Category:Family Devotions’

Missing…

 - by Tracy

SO, I am finally officially missing facebook. Initially, I missed it just because I like to play games on there. THen, it was because I actually think in facebook posts. Something funny would happen, and I’d have the urge to post it on facebook. Then, I went through the last week or so with no facebook urges at all. Great, right?

Then today hit. I was supposed to go to my women’s Bible study this morning, and couldn’t, because BonBon is has some sort of tummy bug. I don’t know why, just not being able to go out left me wanting to connect somehow – and I usually do that through facebook. Plus, I use it to get info sometimes – to look for people’s pictures that I have to call for church or whatever, and I can’t do that, and I can’t look up somebody’s email address. It’s just….today I miss it.

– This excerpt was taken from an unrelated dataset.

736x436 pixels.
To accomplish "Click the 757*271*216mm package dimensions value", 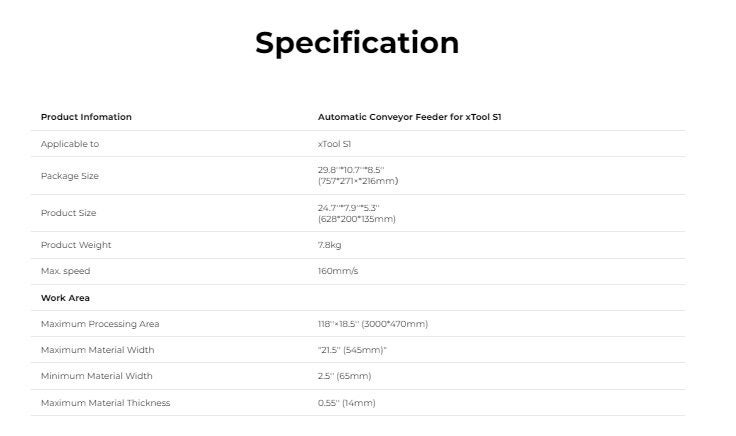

The fast, however, has been going well otherwise. Hubs is going juice/water for the last few days, and I think I’m going to as well, assuming I don’t get Bonbon’s bug. If I do, I think it’s gonna be pretty much nothing, because she can’t keep anything down.

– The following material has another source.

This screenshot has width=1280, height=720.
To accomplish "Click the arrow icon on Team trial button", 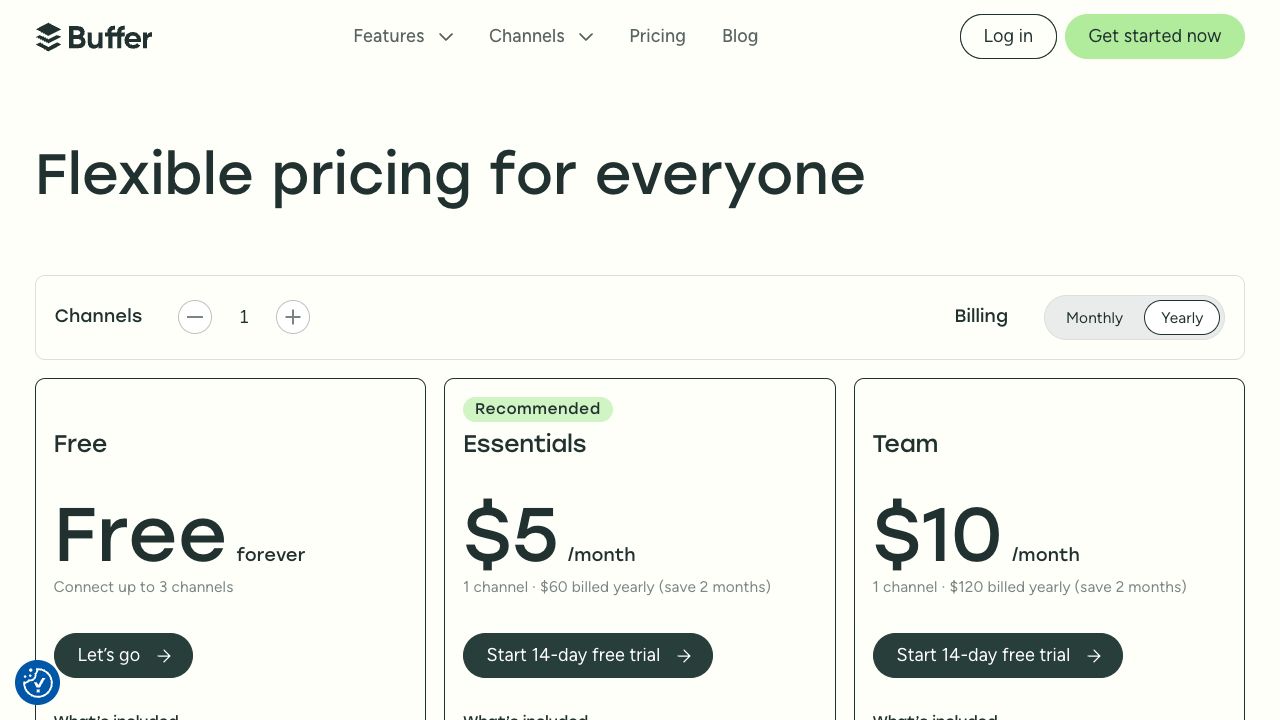I will [1094, 656].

Beyond that…lots happening. Packing to move, which I absolutely ABHOR, but it will be nice once I get everything put away in the new house. We are going to be short on furniture, and after spending a night in which neither Hubs nor I got much sleep, I would really love to have a pull-out couch. SO – I will pray and we will see what happens! Obviously, life would go on without it, but it would be nice to have.

And now….back to my puddle of socks. I HATE sorting socks, but literally 90% of Bonbon’s socks are missing, so I’m having to go through everything. Ugh.

Frustrated

 - by Tracy

I’m frustrated, I can’t get a post written these last couple of days.

I start writing, and then one of eight bajillion things going on around the house gets in the way, and I lose my momentum, and it’s gone.

I wanted to write about how, when I was out driving yesterday, I was listening to the dj on K-LOVE talking about how being a Christian is about having a relationship with Christ – not about rules, or good works, or following some archaic methodology for how to get to heaven. And the thing is – they have to have been saying that my whole life, you know? Why didn’t I hear it, or really GET it, until last year? Why did I waste all that time? Why did it take so long, not only to find my own way, but to start showing my kids the right way?

I had another post written on how much I appreciate all the pastors’ wives in my life…from the ones at church, to my sister-in-law’s mom, and my cousin’s wife. They all give so much of themselves – they sacrifice time with their husbands, and sadly are the subject of a lot of judgement from other people merely because of who they are married to…and it’s not an easy job! But that post didn’t get finished either.

Homeschooling went great Monday and Tuesday. Yesterday? CRASH and BURN. I found out last night, after Pez had gone to bed, that he never took his ADHD meds, and this child, without them, is unable to focus on ANYTHING. I thought he was taking them when I told him to, but obviously, I need to be better about supervising him actually taking the pill. He literally accomplished NOTHING yesterday, so today we start over and try to move ahead. Sadly, I think he’s going to have to do some work on Saturday to get back on track.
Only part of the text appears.